Introducing an online petition for the public to sign, campaigners wrote: ’We, the undersigned, have joined together to mount a cross-party, cross-society campaign aimed at persuading the Government to help reduce the suffering of those with mental ill health by increasing investment into the provision of mental health services.
’As ministers make final decisions on the Spending Review, we urge them to treat mental health equally with physical health. We ask for the same right to timely access to evidence based treatment as those with physical health problems.’
House of Commons Health Committee chair, Conservative MP and former GP Dr Sarah Wollaston, who is also among signatories, said: ’Legislating for “parity of esteem” for mental health was widely welcomed but now we need to make sure that warm words translate into action and know who will be held to account if that does not happen in practice.’

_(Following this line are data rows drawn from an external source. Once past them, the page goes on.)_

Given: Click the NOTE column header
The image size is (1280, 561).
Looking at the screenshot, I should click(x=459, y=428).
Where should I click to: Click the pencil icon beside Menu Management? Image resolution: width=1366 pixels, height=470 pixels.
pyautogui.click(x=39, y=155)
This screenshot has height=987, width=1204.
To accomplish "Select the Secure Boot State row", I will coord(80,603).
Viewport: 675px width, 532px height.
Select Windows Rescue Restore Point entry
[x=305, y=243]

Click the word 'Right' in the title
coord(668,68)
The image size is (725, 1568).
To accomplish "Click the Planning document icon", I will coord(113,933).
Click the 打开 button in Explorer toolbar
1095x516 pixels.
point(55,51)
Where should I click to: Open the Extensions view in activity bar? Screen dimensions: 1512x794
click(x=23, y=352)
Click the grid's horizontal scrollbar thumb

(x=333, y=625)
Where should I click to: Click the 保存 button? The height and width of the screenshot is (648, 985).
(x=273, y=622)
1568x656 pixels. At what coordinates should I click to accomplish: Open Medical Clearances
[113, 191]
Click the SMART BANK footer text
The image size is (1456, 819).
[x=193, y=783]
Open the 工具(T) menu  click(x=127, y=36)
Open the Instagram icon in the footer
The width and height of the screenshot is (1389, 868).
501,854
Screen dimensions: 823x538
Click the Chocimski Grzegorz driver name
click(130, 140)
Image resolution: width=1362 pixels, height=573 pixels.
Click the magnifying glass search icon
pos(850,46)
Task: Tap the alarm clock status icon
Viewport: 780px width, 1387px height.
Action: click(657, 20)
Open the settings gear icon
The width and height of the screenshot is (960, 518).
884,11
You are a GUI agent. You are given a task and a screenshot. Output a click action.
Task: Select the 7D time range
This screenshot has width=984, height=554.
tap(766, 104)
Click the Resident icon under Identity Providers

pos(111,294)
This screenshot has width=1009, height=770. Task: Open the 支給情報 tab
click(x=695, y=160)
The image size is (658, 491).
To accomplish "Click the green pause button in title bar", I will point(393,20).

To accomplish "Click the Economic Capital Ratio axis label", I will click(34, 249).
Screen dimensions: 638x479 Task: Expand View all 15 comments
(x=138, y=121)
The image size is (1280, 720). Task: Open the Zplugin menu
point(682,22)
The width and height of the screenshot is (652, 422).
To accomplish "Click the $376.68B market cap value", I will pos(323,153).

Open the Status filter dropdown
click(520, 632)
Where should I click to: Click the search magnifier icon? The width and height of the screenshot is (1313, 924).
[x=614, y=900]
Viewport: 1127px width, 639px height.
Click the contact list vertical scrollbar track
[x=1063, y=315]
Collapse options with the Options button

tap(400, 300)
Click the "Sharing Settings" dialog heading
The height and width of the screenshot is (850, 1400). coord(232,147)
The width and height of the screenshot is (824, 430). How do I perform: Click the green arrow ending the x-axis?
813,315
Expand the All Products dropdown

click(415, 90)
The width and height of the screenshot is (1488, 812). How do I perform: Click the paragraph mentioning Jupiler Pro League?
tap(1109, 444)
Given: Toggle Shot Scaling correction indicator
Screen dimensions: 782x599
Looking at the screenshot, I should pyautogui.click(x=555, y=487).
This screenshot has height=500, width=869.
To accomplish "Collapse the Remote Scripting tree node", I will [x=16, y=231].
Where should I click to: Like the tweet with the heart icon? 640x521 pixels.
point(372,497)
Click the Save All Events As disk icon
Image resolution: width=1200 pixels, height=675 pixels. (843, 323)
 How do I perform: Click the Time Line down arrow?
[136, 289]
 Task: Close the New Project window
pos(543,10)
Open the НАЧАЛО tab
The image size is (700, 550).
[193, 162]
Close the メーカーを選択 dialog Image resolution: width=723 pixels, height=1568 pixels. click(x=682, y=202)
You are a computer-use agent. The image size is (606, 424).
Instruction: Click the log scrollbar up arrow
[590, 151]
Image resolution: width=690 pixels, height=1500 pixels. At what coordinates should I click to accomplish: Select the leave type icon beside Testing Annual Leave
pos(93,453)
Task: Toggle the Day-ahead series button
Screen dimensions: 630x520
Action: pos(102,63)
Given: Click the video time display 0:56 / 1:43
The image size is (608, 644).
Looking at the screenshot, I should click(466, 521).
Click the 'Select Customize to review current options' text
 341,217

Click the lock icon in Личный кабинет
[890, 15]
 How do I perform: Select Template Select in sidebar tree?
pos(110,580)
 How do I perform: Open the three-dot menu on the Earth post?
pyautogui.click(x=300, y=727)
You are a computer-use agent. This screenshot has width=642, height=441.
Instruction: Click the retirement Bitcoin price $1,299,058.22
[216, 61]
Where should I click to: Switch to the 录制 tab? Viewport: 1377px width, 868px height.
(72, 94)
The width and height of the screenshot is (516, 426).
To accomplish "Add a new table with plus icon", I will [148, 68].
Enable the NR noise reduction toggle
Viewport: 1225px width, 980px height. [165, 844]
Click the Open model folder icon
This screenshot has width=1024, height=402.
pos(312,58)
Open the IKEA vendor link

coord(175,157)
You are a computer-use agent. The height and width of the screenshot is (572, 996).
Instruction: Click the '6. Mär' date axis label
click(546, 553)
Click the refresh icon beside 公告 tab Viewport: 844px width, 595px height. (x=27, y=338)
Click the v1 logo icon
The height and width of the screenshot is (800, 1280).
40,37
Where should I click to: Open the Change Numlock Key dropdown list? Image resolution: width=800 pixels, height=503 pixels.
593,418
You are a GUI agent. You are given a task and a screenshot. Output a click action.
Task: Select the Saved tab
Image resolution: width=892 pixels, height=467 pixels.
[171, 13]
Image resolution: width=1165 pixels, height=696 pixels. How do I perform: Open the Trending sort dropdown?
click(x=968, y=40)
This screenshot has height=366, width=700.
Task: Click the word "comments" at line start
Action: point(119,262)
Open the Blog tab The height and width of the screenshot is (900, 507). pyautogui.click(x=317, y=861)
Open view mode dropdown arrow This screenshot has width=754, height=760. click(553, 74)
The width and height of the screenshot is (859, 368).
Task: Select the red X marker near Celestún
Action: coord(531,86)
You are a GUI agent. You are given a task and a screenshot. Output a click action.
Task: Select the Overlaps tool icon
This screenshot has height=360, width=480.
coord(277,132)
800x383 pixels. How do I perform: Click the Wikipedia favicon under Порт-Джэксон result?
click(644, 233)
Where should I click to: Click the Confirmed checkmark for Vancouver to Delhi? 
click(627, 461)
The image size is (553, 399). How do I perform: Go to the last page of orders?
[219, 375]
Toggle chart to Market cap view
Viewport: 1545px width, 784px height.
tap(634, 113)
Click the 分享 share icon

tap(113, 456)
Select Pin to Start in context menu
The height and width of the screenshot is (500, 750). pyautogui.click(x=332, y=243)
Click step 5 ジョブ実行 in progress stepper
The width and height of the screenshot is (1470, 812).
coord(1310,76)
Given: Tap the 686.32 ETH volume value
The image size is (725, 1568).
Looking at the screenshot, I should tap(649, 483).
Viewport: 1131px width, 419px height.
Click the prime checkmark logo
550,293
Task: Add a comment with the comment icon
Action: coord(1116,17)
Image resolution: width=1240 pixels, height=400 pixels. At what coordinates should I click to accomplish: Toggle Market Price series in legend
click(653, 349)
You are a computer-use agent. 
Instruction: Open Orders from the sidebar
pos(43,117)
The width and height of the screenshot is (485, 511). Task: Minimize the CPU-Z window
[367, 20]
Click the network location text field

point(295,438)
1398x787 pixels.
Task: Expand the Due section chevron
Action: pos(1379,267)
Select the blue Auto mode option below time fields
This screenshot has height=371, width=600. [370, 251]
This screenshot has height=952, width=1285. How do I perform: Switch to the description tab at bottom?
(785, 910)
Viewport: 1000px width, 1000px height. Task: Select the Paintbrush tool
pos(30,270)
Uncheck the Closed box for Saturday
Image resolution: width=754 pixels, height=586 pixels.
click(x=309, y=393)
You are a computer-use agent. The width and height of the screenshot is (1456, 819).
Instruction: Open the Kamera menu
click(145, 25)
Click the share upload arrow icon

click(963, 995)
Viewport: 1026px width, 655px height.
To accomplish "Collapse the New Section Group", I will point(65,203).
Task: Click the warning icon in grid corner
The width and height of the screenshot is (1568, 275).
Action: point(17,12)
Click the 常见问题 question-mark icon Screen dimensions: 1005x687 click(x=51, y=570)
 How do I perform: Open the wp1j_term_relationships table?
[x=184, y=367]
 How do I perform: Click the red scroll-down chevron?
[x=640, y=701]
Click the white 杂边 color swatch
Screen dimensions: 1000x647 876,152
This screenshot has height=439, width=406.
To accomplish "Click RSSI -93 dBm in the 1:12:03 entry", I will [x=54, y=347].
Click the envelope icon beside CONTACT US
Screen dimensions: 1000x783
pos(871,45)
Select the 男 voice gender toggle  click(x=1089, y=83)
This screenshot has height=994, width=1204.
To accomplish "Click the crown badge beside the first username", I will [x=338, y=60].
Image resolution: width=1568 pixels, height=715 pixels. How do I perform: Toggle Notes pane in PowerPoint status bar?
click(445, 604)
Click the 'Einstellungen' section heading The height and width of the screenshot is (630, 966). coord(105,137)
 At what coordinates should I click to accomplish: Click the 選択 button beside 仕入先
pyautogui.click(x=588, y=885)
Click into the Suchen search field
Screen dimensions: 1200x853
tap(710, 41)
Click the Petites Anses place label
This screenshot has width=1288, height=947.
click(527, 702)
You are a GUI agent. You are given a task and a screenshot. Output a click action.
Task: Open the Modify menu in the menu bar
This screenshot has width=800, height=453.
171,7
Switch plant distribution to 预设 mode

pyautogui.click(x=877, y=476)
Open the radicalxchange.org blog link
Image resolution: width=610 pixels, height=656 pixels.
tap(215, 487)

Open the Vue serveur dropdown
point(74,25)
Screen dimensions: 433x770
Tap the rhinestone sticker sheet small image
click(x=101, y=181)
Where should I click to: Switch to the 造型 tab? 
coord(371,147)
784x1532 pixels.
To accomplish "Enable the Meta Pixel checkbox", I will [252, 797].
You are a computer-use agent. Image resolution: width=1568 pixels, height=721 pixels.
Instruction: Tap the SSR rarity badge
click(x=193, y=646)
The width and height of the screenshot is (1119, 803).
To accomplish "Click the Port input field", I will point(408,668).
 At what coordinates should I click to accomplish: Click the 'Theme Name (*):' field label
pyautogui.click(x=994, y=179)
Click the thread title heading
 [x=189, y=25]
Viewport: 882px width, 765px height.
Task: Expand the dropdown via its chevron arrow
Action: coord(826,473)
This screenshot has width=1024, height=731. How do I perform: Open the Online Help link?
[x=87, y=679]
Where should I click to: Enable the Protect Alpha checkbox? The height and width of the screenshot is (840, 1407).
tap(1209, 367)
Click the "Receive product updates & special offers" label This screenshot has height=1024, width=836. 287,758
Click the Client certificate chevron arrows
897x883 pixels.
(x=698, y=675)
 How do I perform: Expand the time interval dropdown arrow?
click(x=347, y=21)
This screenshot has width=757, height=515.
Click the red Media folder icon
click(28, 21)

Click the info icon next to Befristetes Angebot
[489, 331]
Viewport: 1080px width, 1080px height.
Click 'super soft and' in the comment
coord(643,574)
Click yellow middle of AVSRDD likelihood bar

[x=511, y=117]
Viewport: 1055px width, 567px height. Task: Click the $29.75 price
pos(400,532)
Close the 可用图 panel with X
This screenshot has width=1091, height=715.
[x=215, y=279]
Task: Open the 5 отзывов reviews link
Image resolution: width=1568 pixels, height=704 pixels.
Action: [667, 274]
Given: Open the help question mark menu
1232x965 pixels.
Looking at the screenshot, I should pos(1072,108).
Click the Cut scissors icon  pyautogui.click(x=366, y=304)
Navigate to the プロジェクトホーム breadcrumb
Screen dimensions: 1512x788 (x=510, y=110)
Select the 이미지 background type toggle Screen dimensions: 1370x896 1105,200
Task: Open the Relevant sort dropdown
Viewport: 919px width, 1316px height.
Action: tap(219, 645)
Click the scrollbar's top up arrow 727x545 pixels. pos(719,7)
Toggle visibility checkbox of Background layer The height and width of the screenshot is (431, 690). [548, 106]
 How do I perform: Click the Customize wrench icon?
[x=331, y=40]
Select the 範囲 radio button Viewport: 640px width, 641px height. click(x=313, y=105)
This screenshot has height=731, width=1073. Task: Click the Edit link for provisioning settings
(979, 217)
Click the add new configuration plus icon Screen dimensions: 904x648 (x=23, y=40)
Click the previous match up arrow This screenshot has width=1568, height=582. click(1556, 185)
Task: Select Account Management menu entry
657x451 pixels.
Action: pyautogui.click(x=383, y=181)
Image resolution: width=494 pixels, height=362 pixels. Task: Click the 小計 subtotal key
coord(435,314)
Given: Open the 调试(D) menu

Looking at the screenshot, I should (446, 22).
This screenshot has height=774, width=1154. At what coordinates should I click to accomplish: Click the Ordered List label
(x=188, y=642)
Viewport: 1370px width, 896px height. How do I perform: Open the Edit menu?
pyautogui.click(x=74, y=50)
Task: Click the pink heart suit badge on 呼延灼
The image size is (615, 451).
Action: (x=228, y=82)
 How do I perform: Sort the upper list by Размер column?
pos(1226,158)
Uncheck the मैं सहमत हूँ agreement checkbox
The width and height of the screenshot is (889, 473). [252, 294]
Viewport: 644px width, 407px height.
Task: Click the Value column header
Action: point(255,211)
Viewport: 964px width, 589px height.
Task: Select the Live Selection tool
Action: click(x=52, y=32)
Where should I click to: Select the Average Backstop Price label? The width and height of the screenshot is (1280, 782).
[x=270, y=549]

Latest official figures on IAPT up to the end of June this year showed that, nationally, new waiting targets – for 75% of patients to be treated within six weeks and 95% within 18 weeks – which were mandated by the Department of Health from April, are already being met.
However, waiting times continue to vary markedly across CCGs, while original IAPT key performance measures – for the average waiting time to fall within 28 days and for 50% of patients to recover – are still not being met.
Responding to the campaign, health secretary Jeremy Hunt said: ‘We fully welcome this campaign and the attention it brings to an area in which we have invested more money than ever before.’